Ma cosa dice il corpo in tutto questo? Non ci penserà il corpo malato ad informare di quello che trattiamo con tanta reticenza? In parte è vero, ma qui si apre di nuovo la finestra sulla situazione paradossale che andiamo creando man mano che la morte si medicalizza. Proprio l’intervento della medicina palliativa – che sta definendo una nuova naturalità del morire di contro a quella tutt’altro che perfetta con la quale siamo usciti dalla evoluzione (che probabilmente del modo di morire non si è presa affatto cura perché non le interessava) – crea una capacità di dissimulazione del corpo, cancellando il dolore e altri sintomi, per ora con alterno successo (ad esempio, la grande fatica del morente è sempre lì, è ancora un segnale percepibile). Fino al punto di farci diventare un po’ spettatori della nostra propria morte, grazie alle condizioni fisiche meglio conservate. Facciamo ancora fatica ad abituarci a queste nuove situazioni, a volte estreme (nutrizione artificiale, ventilazione artificiale, dialisi), che porteranno inevitabilmente con sé il problema di aggiungere alla consapevolezza, attuale o previa, di terminalità la domanda su quando porre fine alla stessa.
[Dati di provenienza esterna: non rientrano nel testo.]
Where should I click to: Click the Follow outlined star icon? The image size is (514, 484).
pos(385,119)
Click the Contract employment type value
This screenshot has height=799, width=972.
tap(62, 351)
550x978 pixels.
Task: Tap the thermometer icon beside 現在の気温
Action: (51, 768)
Se la verità sulla condizione di fine vita è un passaggio non banale, se è una apertura sulla responsabilità per l’esistenza propria e di altri, non meraviglia che parlarne, sia nella pratica col singolo malato sia in una riflessione più teorica, porti a un pensiero dialettico, senza però sintesi possibili; porti cioè a riconoscere e sopportare, a soffrire, ambiguità e contraddizioni: in tutti, in chi sta morendo e in chi gli sta vicino; e più si regge questa mancanza di definitività del discorso, più è probabile che ci si avvicini a capire di cosa davvero si sta parlando.